En días recientes, el presidente Carlos Alvarado y el ministro de Hacienda Rodrigo Chaves, declararon ante, la crisis financiera de la CCSS, el país no puede quebrar para salvar la institución. La excusa de siempre es que no hay plata, mientras las grandes empresas multimillonarias acumulan enormes ganancias, incluso en tiempos de la pandemia: por ejemplo las cadenas de supermercados, los call centers, las empresas en zonas francas, los bancos usureros, las fincas de monocultivos como piña y banano, entre otras.

Según las gerencias de pensiones y financiera de la CCSS, el déficit de la institución podría alcanzar los ¢720 mil millones. Además, para el régimen de Invalidez, Vejez y Muerte (IVM) el faltante de recursos sería de ¢417 mil millones, mientras que el golpe al Seguro de Enfermedad y Maternidad (SEM) se estimó entre ¢190 mil millones y ¢303 mil millones debido a las inversiones para atender la pandemia.

 

Volanteo en el Hospital Mexico sobre las condiciones laborales durante la pandemia

 

A pesar de los aumentos de gastos para atender la pandemia, el gobierno y la junta directiva de la CCSS aprobaron medidas para suavizarle la situación al empresariado millonario: redujeron la base contributiva al IVM y al SEM en un 75% y se suspendieron los cobros a patronos morosos.

A esto se suma la enorme deuda del gobierno con la CCSS que asciende a los ¢1.67 billones, es decir, más del doble del hueco que la pandemia le podría provocar.

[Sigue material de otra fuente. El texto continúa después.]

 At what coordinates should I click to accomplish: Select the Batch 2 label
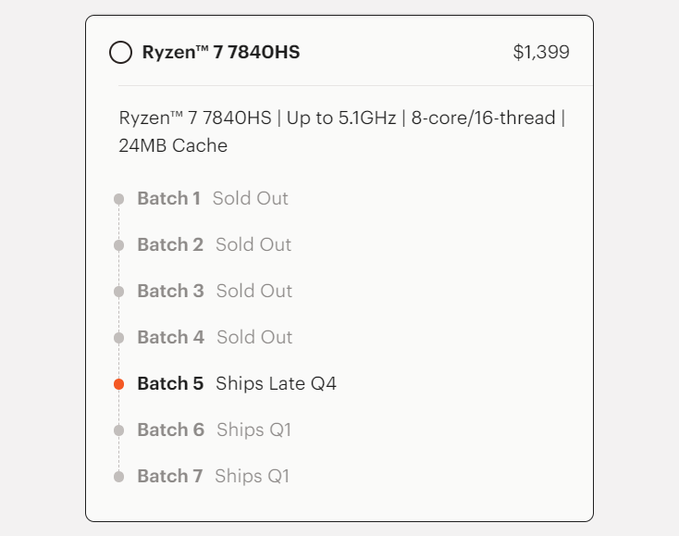pyautogui.click(x=170, y=245)
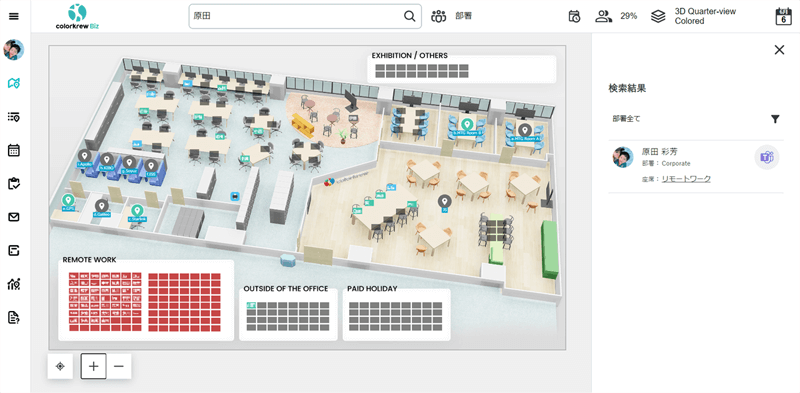The height and width of the screenshot is (393, 800).
Task: Select the floor map sidebar icon
Action: coord(14,83)

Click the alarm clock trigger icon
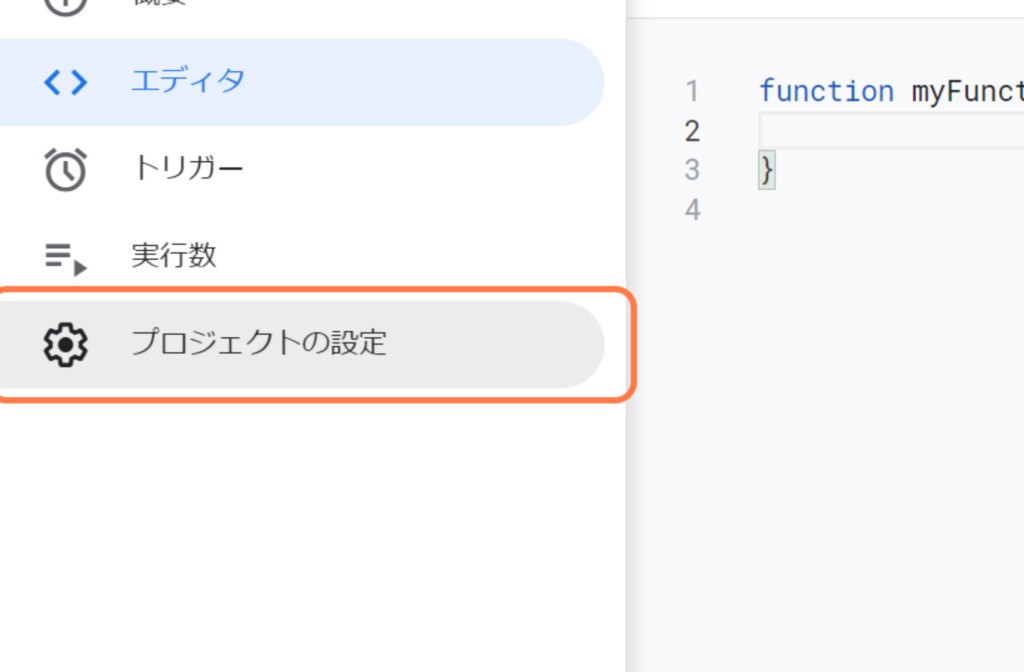[65, 170]
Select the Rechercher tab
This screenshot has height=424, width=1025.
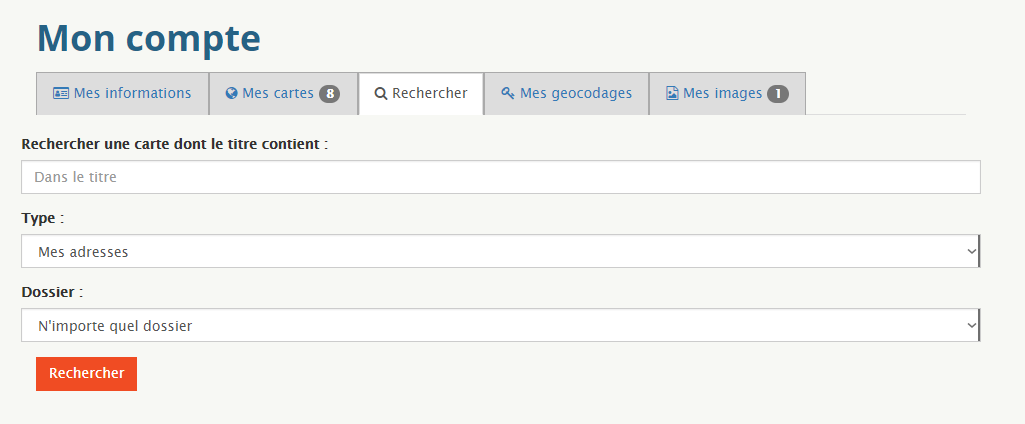click(421, 93)
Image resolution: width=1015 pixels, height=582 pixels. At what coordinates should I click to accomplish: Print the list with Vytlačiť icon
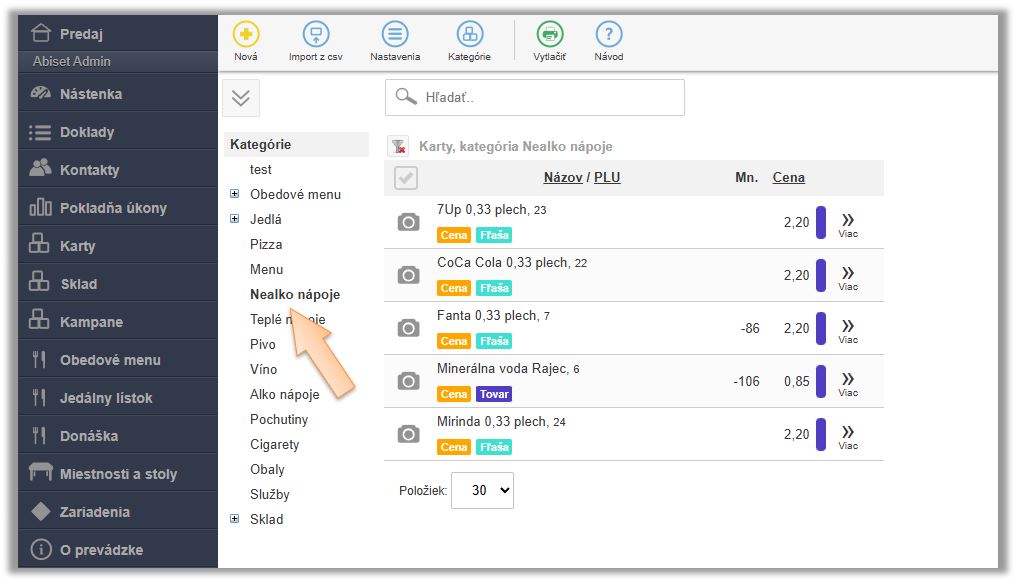pos(549,35)
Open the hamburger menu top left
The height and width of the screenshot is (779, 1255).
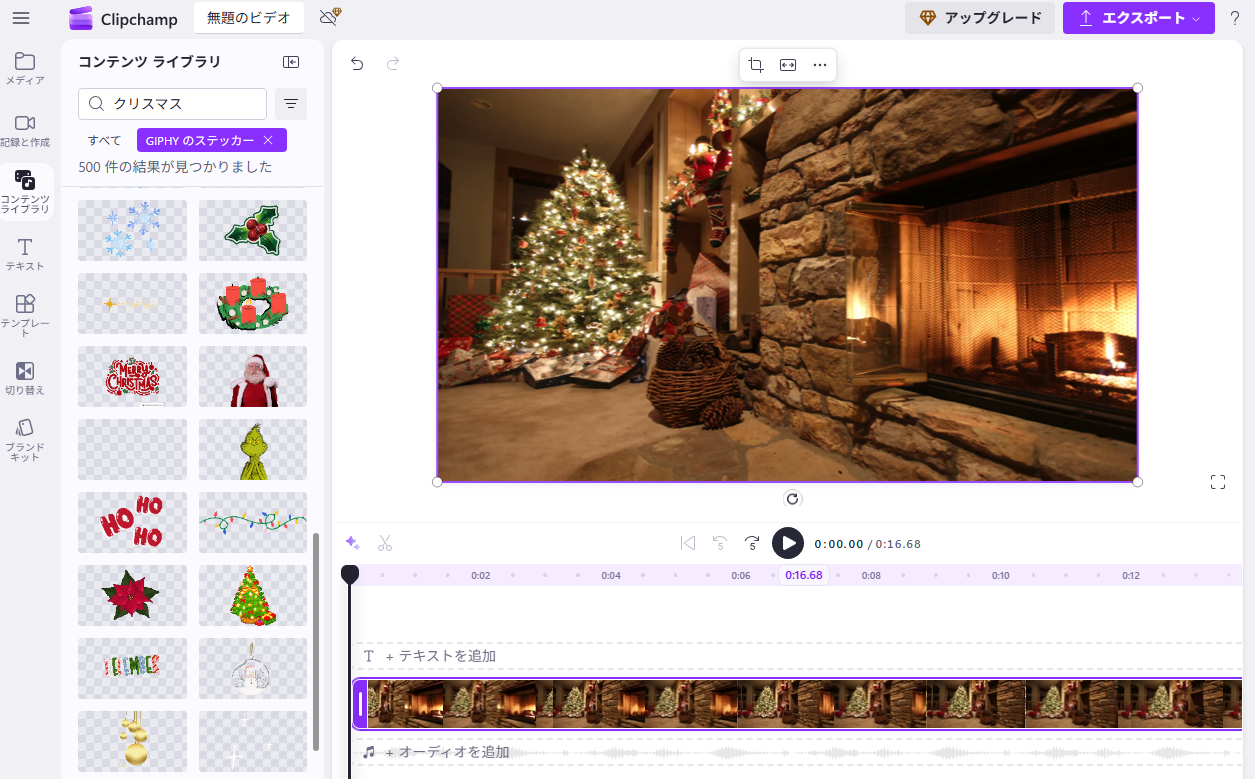[21, 17]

En medio de esta pandemia quedó clara la importancia de la CCSS, como un servicio público universal y solidario. Las políticas del gobierno, la asamblea legislativa y el empresariado apuntan a su debilitamiento, recorte y paulatina privatización. Al mismo tiempo, el presupuesto nacional extraordinario para la emergencia destina ¢281 mil millones al pago de la deuda (a los banqueros y empresarios nacionales y transnacionales), que en un momento de crisis no debería ser prioridad.

Hay que luchar por la defensa de la seguridad social, para que la crisis la paguen las empresas multimillonarias, las grandes cadenas de supermercados, las empresas en zonas francas y las grandes fincas de monocultivos. Los impuestos solidarios para salvar la institución deben ir dirigidos al gran empresariado, a los corruptos, evasores y altos mandos del Estado y sus jugosas pensiones y salarios de lujo.

 

¡El gobierno tiene que pagar la deuda con la institución!

¡Que la crisis la paguen los ricos, no el pueblo trabajador!